For example, take the following question:

The heat capacity of a given ideal gas can be expressed as shown below.

CP = (10 + 0.006T) J K-1 mol-1

Calculate the change in entropy when 4 moles of this gas are isobarically heated from 200 K to 300 K.

Step 1 of the solution (as given by the solutions manual):

ΔS = ∫dqrev/T

Where are they getting this equation from? But more importantly, what is it actually saying, conceptually? I haven't done calculus in years, so I am more than rusty when it comes to integration, meaning I don't even understand what "dqrev" means. Thus, I can't just look at the given expression and figure it out for myself.

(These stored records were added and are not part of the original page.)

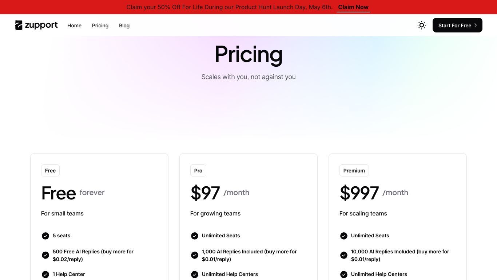This screenshot has width=497, height=280.
Task: Click the zupport logo icon
Action: (19, 25)
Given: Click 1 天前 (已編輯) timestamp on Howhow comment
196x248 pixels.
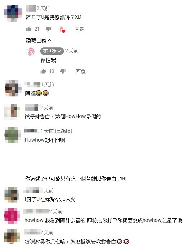Looking at the screenshot, I should 56,131.
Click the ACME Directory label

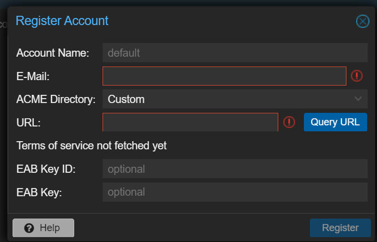click(56, 99)
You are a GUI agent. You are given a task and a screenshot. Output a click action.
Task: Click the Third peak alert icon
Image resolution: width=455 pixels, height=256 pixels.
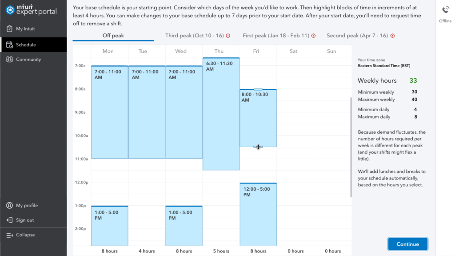[228, 36]
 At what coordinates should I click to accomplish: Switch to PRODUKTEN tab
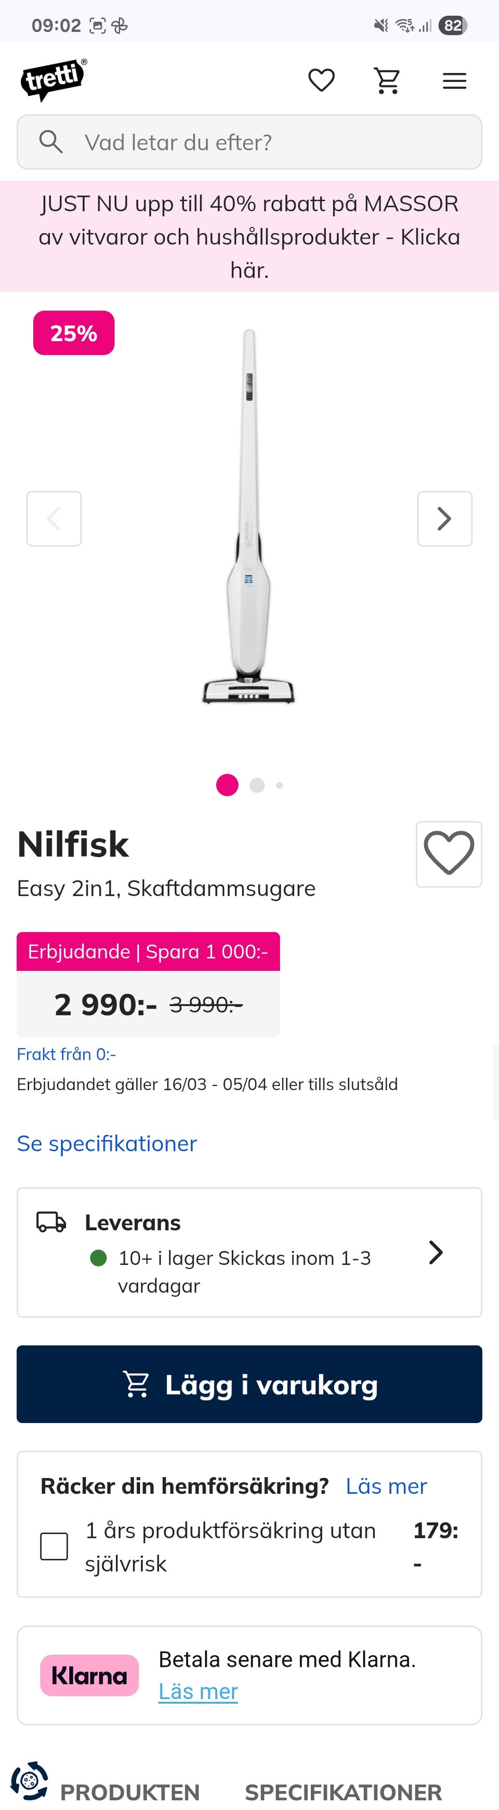click(130, 1791)
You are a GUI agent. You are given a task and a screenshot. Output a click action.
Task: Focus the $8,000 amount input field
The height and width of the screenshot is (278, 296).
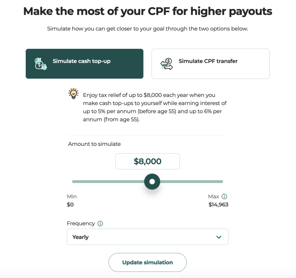(x=147, y=161)
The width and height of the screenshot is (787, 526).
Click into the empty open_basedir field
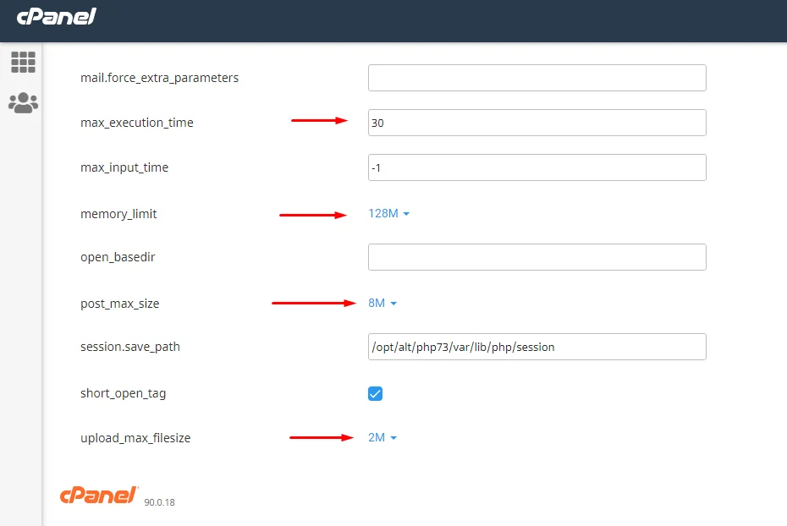(x=537, y=257)
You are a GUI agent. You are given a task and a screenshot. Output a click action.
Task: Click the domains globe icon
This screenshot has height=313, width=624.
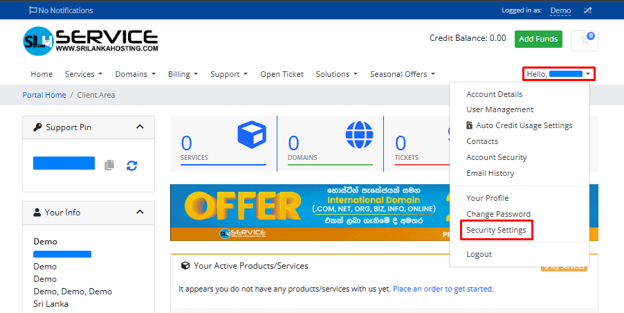(358, 135)
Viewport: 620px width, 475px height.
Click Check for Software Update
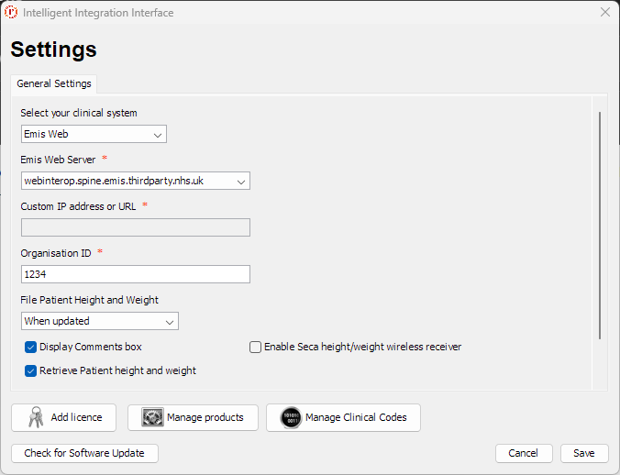pyautogui.click(x=84, y=453)
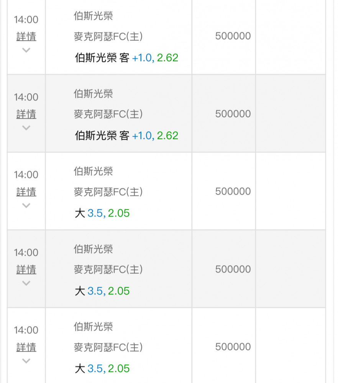Open 詳情 link in the first bet row

point(26,37)
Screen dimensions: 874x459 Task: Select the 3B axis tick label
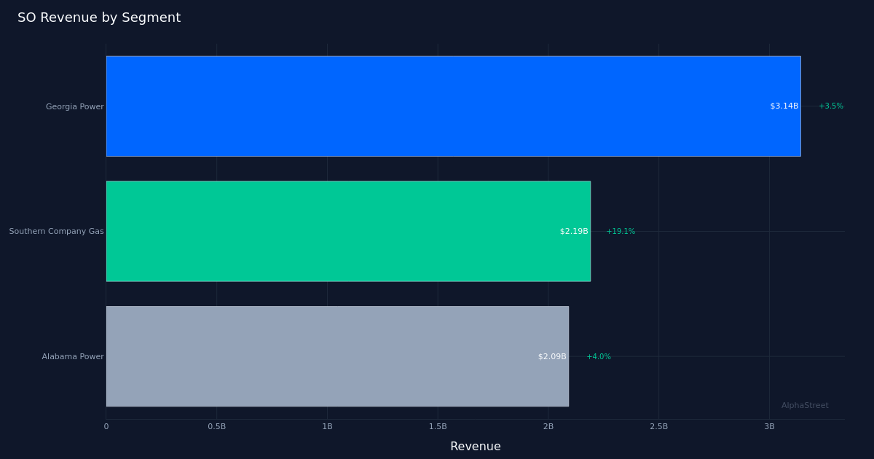pos(768,426)
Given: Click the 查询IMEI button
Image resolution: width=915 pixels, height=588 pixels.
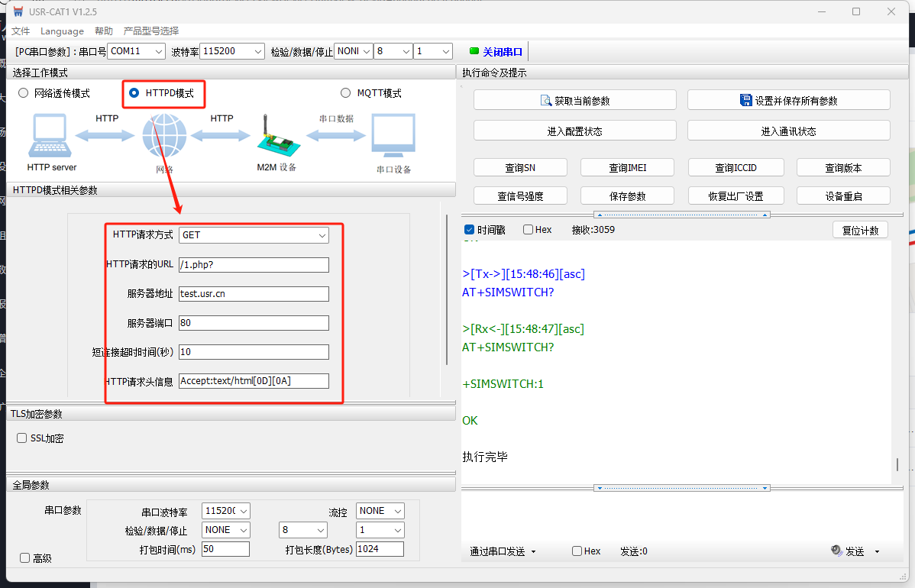Looking at the screenshot, I should (x=629, y=167).
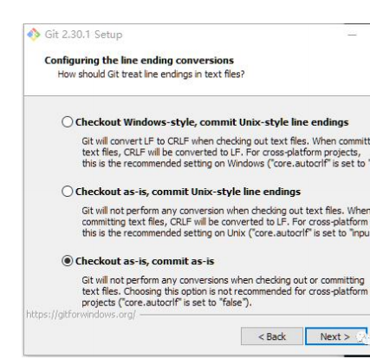The width and height of the screenshot is (370, 359).
Task: Select the Checkout as-is, commit as-is radio
Action: [67, 261]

The actual mechanics of working with integrals, I can figure out on my own; the conceptual part, and where equations are being derived from, not so much.

If someone could help me out, it would be appreciated. Note that I am not looking for a solution to the problem given, as I already have that. Rather, I am requesting an explanation as to why the steps that are involved actually work (an explanation of the integration shown above would be a great start).

For the record, the solution ends up converting dqrev to CpdT, and integrates from there (200 K to 300 K). But again, I don't know what dqrev signifies to begin with, so I can't really make sense of any further steps. I do know, however, that q signifies heat transfer in other questions, and "rev" signifies that it is a reversible process (i.e. theoretical), while T is obviously temperature.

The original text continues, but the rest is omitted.